Quando guardiamo un film in casa, siamo, restiamo soli. Non succede nulla. Non respiriamo niente, per riprendere l’immagine di prima. È quest’aria di fraternità che nasce nella sala tra noi che guardiamo il documentario e quello che vediamo sullo schermo che Comolli ci fa riassaporare. Il carattere politico, rivoluzionario, del documentario è in questo “comune”. Destituendo l’imperio degli effetti visivi, sonori, narrativi, cancellando la firma stessa dell’autore del film, il documentario traccia un’altra strada nel regime spettacolare nel quale viviamo. La strada della “parola”. Il documentario di cui parla Comolli è un «cinema di parola» perché intende creare questa comunità a partire da una parola che dallo schermo invade la sala e poi la strada. Questo tipo di cinema incontra oggi molte resistenze.

Comolli parla del rifiuto che la direzione del Festival del cinema del reale (Centre Pompidou) oppone al suo ultimo lavoro, una conversazione con Nicolas Philibert, Nicolas Philibert, hasard et nécessité, 2019 (ricordiamo anche la sua conversazione filmata con Jean Paul Manganaro a proposito di Fellini: A Fellini, romance d’un spectateur amoureux, 2013). “Non c’è niente di nuovo” nel suo film, dicono i responsabili di questo festival a Comolli. È un’idea di documentario la loro, in cui dominano le situazioni, per la quale un dialogo non ha nulla di interessante. Nella conversazione c’è solo il piacere di stare insieme di due o più persone.

Arriviamo al nostro oggi. Non è questo scambio di parole, anche futili, che pone un problema? Il mondo, i mesi, le settimane, i giorni cui siamo adesso consegnati, sono desolanti perché non parliamo, non parliamo di niente, con nessuno, se non di lavoro o di guai. Ingabbiati nelle diverse restrizioni, abbiamo mobilitato molto la retorica dei “corpi” per denunciare alcune imposizioni fatte in nome della nostra salute o della nostra sicurezza (la sovrapposizione dei due termini è la cifra della nostra epoca). Ma è anche la chiacchierata fra amici, fra coloro che stabiliscono un’amicizia, bevendo una birra o parlando di un film, la chiacchierata pettegola delle lavandaie del Finnegans Wake (1939) di Joyce, o la conversazione fra amiche di Pavese/Antonioni, che è fastidiosa agli orecchi dei potenti. La pace è quella condizione in cui circola libera, anche se impotente, una parola.

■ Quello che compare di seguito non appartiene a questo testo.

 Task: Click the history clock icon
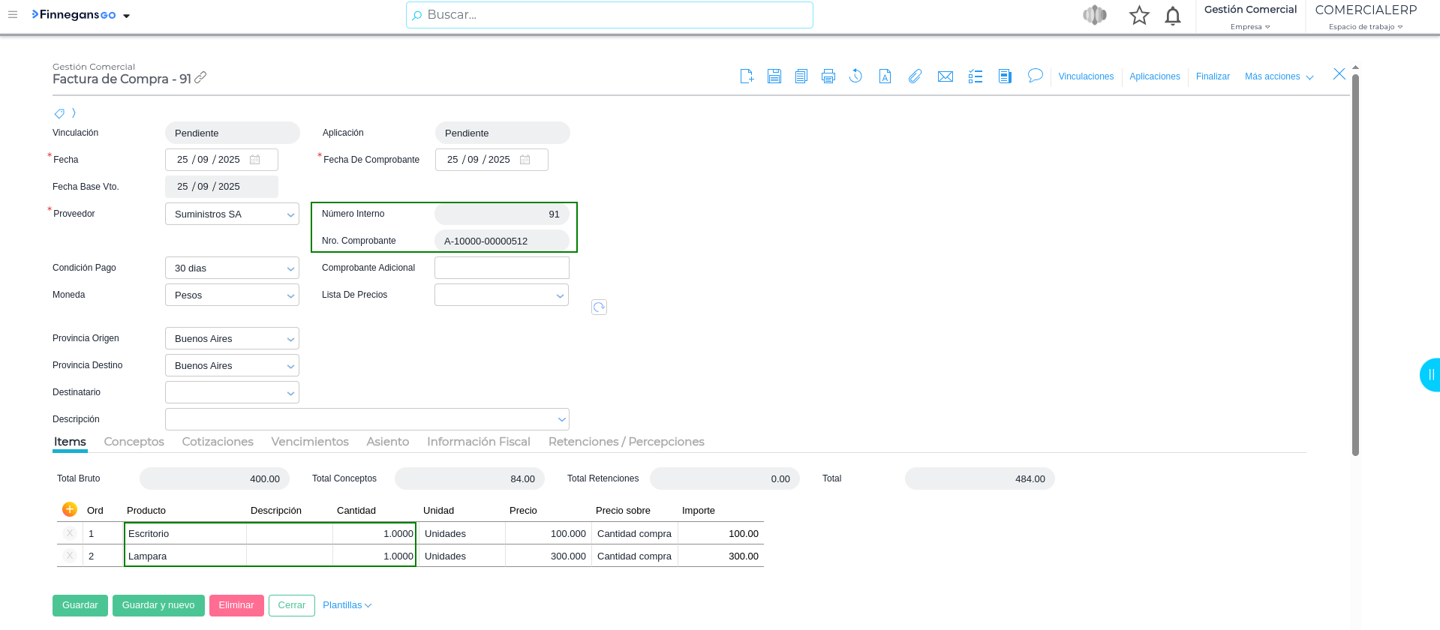[x=856, y=76]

Luca, Lucaaaa, Lucaaaaaaa, scendi? Fai presto? Il film comincia fra dieci minuti. Corri dopo viene la regista, parliamo con lei. Ha partecipato alla rivoluzione in Siria. Potrà darci qualche idea per il nostro movimento. No, silenzio, nessuno mi chiama. Sto sognando. O è mio figlio che mi scuote, vuole mangiare. Ha ragione. Si sono fatte le dieci e siamo in guerra, nessuno verrà a citofonarmi. I citofoni non esistono neanche più. Ma la guerra sì. Il Presidente della Repubblica non smette di dircelo. È guerra quando qualcuno ti dice di stare zitto, il nemico ti ascolta, c’è altro da fare che ascoltare il dibattito con la regista siriana, le goccioline che escono dalla tua bocca possono essere mortali. Come ritornare alla pace ora? Astra… ci piace solo quando è il nome di un cinema. Ma forse i vaccini possono ristabilire la normalità. La normalità è fatta di abitudini. Qual è la nostra normalità? Dodici mesi sono tanti. Tredici. E non è finita. Andremo ancora al cinema? Chiude uno storico cinema a Roma, poi uno a Trento. A Castellammare già era stato chiuso. Chiudo il libro di Comolli. Ho finito mentre il ragazzo mangia la zuppa di lenticchie. Sorrido. Che hai, papà? Torneremo al cinema a parlare di rivoluzione.

 Jean-Louis Comolli, Une certaine tendance du cinéma documentaire, Verdier, Parigi 2021.